Merlin Street hadn’t changed at all in the last eighteen years. The houses still looked like they came out of a cheap horror novel, all faux-victorian stonework and stuff. Really gloomy, but with way too much colour in the flowerbeds and on the roofs to feel depressing.

My house was unchanged, too. Someone (probably Dad) had been taking care of it.

I stepped into the old, almost fortress-like building, and was immediately assaulted by the smell of old books, musty wood and carpet.

And there was someone there. The monkey wasn’t smelling anyone, but I could hear someone riffling through my bar. The bottles were clinking against each other.

Without hesitation, I stormed into the living room, half-ready to manifest my monkey hand-

A man stood behind the bar, clad in a dark blue robe with a hood and wide sleeves. As I entered, he turned around, unconcerned, with two glasses and a bottle of seventy-year-old scotch in hand.

“Want a drink?” the most powerful man in the world asked in a thousand and no voices. I could barely see his mirror-like, featureless facemask. It was more of a helmet, really, but almost skintight and shaped so at least a nose and some basic facial lines were suggested by the mirror.

Not that anyone ever paid attention to the mirror itself, because the images it showed usually commanded all of your attention.

Though, seeing how they never made any fucking sense, I’d just gotten used to not paying them attention.

“Hello Journeyman. What have you been up to?” I sat down on a stool in front of the bar counter.

He filled the two glasses, then held out one for me. I took it, we knocked glasses and drank. His glass moved through his mask like it wasn’t even there.

Ah, life gets immediately better once you drink a scotch that’s twice as old as you are.

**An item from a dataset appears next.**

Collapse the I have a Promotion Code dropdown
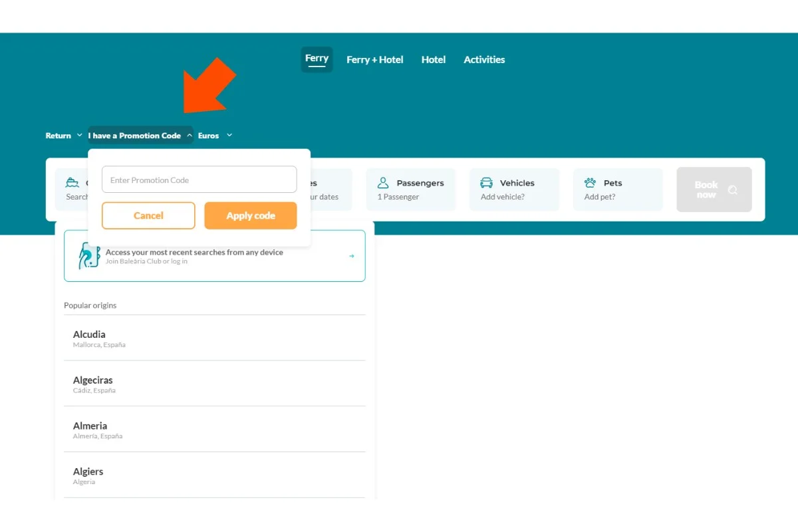The image size is (798, 532). (140, 136)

“Journeying around the world, of course. And then some,” he answered in his freakass voices, his mask showing… images of countless people. Some of them looked like heroes, or villains, or people out of a fantasy novel.

“Anything in particular?”

“Spaceworms,” he said. “Godlike spaceworms, and dancing. But in the end it came down to a little girl with serious control issues.”

“You still don’t make any sense.”

He chuckled, which was really creepy, because it was like a whole opera house was chuckling all at once.

“I pride myself on that. I hear you’ve had some… interesting experiences?”

I took another swig. “Did you know about my daughters?” No use trying to keep a secret from this guy.

He shook his head, his mask flashing through images of Hennessy and Elouise, from childhood to now. Some of them scared me, a lot.

“Had I known, I would have brought you back here immediately. Alas, even my knowledge is limited.”

I snorted and took another drink (Journeyman always knew when to fill up and when to stop).

“I need a break. Got any funny stories to tell?”

“Well, there’s this one about magical lost romans who fight naked elves on giant sloths.”

“Sounds like my kind of story. Shoot.”